Cette fête pour honorer l’unification de la ville est une occasion pour beaucoup d’exprimer leur position politique. « Ce n’est pas pour rien que l’Etat d’Israël est appelé « le pays de Sion, de Jérusalem » dit Elisha Peleg du Likoud, conseiller municipal « Ce qui arrive à Jérusalem, c’est ce qui arrivera dans le pays : si nous renonçons à nos droits sur tout Jérusalem, demain les Arabes nous renverrons de Jaffa, de Haïfa, de Beershéva. Donc, cette année en particulier, il nous faut intensifier cet événement du Jour de Jérusalem pour affirmer notre souveraineté sur Jérusalem et l’importance de sa réunification. » « D’autant plus à cause des pressions exercées par les U.S.A sur Jérusalem » renchérit Israël Medad, un activiste du Mont du Temple.
A l’opposé, un conseillé municipal du parti Meretz, Meir Margalit et Oz Merinov déclarent : « Le sens de cette fête a changé ! C’est devenu la fête des habitants des territoires, une manifestation de l’extrême droite, une manifestation qui ne devrait pas exister. Car en réalité il y a deux villes séparées dont l’une contrôle l’autre. »
La municipalité, quant à elle, fait son possible pour effacer cette impression d’une fête politisée, organisant ce jour là, la fête de la culture, avec en particulier une exposition des fondateurs de Betsalel, une soirée au parc Sacker où les étudiants et les jeunes artistes sont mis à l’honneur, des concerts, des spectacles de rue etc.
Mais ce Jour de Jérusalem garde-t-il sa signification ? Une résidente de la ville s’exprime : « Je veux fêter la réunification de Jérusalem, mais, actuellement on ne mentionne même plus 1967. On fête dans la rue, simplement, sans même savoir pourquoi et, en dehors de Jérusalem, ce phénomène est encore accentué. »

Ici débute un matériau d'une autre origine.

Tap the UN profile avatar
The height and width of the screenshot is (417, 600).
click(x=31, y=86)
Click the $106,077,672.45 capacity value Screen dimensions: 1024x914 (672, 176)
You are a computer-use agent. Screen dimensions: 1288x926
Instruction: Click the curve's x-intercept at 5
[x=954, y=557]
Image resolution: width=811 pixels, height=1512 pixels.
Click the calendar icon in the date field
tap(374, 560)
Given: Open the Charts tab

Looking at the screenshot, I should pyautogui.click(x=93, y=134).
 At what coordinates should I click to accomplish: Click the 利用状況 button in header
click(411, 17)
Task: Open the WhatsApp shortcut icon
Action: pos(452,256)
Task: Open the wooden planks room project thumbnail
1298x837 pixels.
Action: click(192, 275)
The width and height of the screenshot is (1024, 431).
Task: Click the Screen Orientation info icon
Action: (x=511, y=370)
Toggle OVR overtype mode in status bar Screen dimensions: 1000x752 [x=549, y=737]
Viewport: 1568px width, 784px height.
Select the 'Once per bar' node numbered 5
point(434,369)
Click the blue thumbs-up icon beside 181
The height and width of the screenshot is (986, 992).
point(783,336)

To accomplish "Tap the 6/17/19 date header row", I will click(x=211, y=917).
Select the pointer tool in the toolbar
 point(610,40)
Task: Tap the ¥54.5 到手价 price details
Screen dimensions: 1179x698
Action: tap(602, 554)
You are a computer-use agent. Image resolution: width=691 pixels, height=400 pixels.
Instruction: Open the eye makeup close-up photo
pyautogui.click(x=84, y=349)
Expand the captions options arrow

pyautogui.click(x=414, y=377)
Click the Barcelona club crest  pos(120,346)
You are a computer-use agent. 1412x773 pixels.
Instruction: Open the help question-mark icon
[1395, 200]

Il y a pourtant ceux qui continuent à mettre ce jour à part en participant aux cérémonies à Jérusalem pour honorer ceux qui sont tombés. Amihaï Giladi, ayant participé à la guerre de 6 jours, souligne « Je me sens toujours participant de la libération de Jérusalem et de sa réunification. Chaque année je viens ici avec tous les miens en particulier à la manifestation à la Colline des Munitions, lieu historique de la guerre des 6 jours. Et je ne suis pas le seul. Beaucoup de visiteurs viennent s’informer du vrai sens du Jour de Jérusalem, des combats qui ont eu lieu, là, sur cette colline. Les valeurs n’ont pas changé. Les héros, ne les oublions pas. Et Jérusalem restera la capitale éternelle et indivisible d’Israël. »
« Comment parler aux enfants ? » se demande le docteur Amnon Ramon, historien, professeur à l’université hébraïque de Jérusalem. « J’essaye de parler de « notre » Jérusalem mais de mentionner aussi quelle est la signification religieuse pour les Juifs, les musulmans et les chrétiens ». Sharon Wagner, éducatrice et guide, fait son possible pour ignorer la situation politique dans le quotidien, mais quand elle est en face d’étudiants ou d’un groupe, elle se doit de présenter toute l’histoire.
Pour les éducateurs, comment enseigner Jérusalem avec exactitude ? Pour les résidents, comment célébrer ce Jour ? Pour les anciens, comment se rappeler, et pour les politiciens, comment exploiter ce jour ? Peut-être que le Jour de Jérusalem est la meilleure façon d’honorer cette ville. Une fête où apparaissent tous les messages et toutes les controverses.